### Excerpted passage
==============================

Things could not continue as before.  Blind resistance to the way and will of God for all the Earth could not last.

But, what would take its place?  Would the new normal be better, more self-giving, more life-sustaining, more healing and holy, more in tune with God’s desire for the wholeness and healing of all the world?

It was in that time of transition – of collapse and re-creation – that the followers of Jesus were opened to, and caught up in the Spirit of God with a message for all the world around them.

And isn’t that where we are today?  With the problems and flaws of the old normal suddenly so clear and obvious to all?  And all the world – all humanity, wondering together in a wonderfully opened way what the new normal will be? 

Yes, there will be elements of fear and greed.  There will be jealousies, suspicion and tribal sentiments.  There will be violence, warfare and murder.  Humanity is easily and often susceptible to the darker spirits.

But in this in-between time, do we also see a different light and a different truth?  Feel a different spirit gathering new strength?  Can we see and even feel within ourselves the sparks and the glowing of a different, more holy fire?  Can we learn to dance together in new ways with others for the well-being of all?  Can we learn to sing together across boundaries, distance and differences in the key of life – join in the song of all people, of all creatures, of Earth itself set free from at least some of the sins of the old normal to give praise to God?

Give some time to this question: 

In the last two months, what have you seen happening in your life, in life of your community, or the life of the world that seems good and right and meant to be, and that you hope and pray will remain as part of the new normal once we start to move beyond the pandemic?

Hymn VU 375: “Spirit, Spirit of Gentleness” (Let the words of this hymn help you remember and be opened to the eternal presence and purpose of God in the world)

Spirit, Spirit of gentleness, blow through the wilderness, calling and free.
Spirit, Spirit of restlessness, stir me from placidness, Wind, wind on the sea. 

You moved on the waters, You called to the deep,
Then You coaxed up the mountains, from the valleys of sleep;
And over the eons You called to each thing,
“Awake from your slumbers and rise on your wings.”

==============================

### Given entries

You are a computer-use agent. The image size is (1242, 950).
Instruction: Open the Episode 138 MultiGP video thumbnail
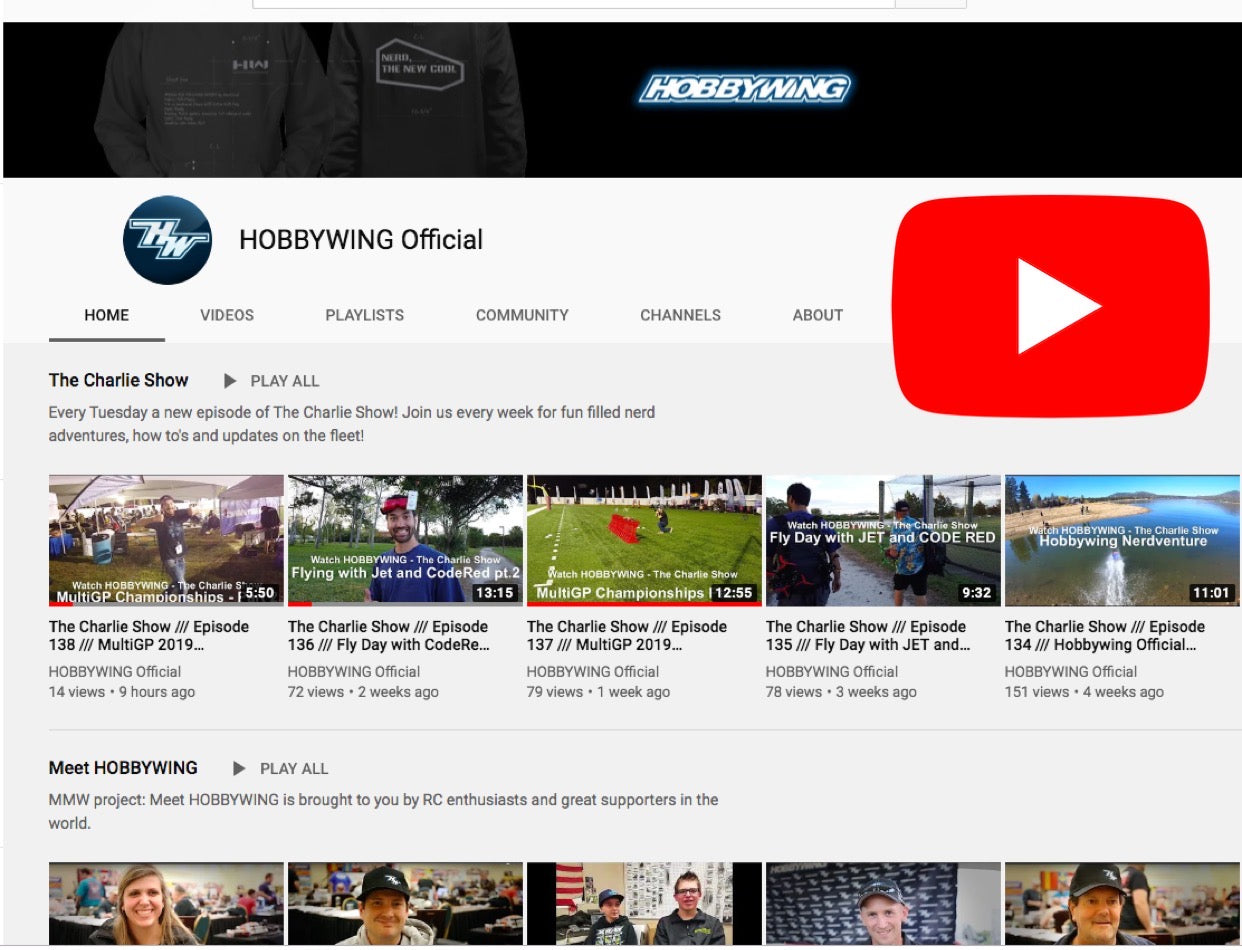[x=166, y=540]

==============================

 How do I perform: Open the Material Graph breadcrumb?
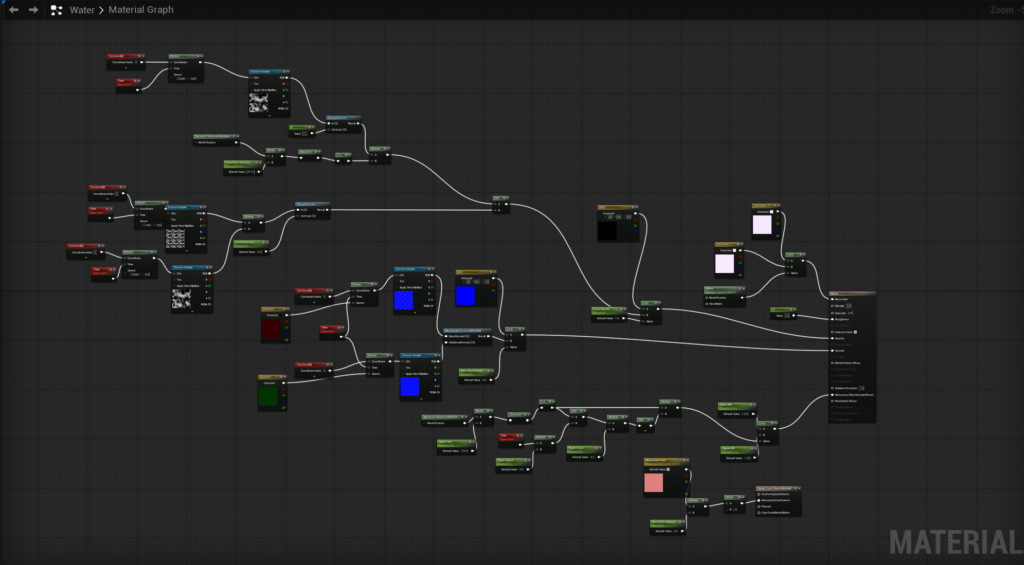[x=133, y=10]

==============================

### Assignment A
List every ill the reflection on the new normal says there will be, in the order it gives them.
### Assignment B
In the reflection on the new normal, over what span of time is the reader asked to think back about what has seemed good and right?
### Assignment C
Say whether each statement agrees with the reflection on the new normal, and quote the words that decide it.
(i) Humanity is seldom open to the darker spirits.
(ii) The hymn asks the Spirit to stir the singer from placidness.
(iii) The followers of Jesus were caught up in the Spirit of God during a time of transition.
The records are separate from the reflection and have nothing to do with it.

### Answer A
fear, greed, jealousies, suspicion, tribal sentiments, violence, warfare, murder

### Answer B
The last two months.

### Answer C
(i) No: "Humanity is easily and often susceptible to the darker spirits."
(ii) Yes: "Spirit, Spirit of restlessness, stir me from placidness"
(iii) Yes: "It was in that time of transition – of collapse and re-creation – that the followers of Jesus were opened to, and caught up in the Spirit of God"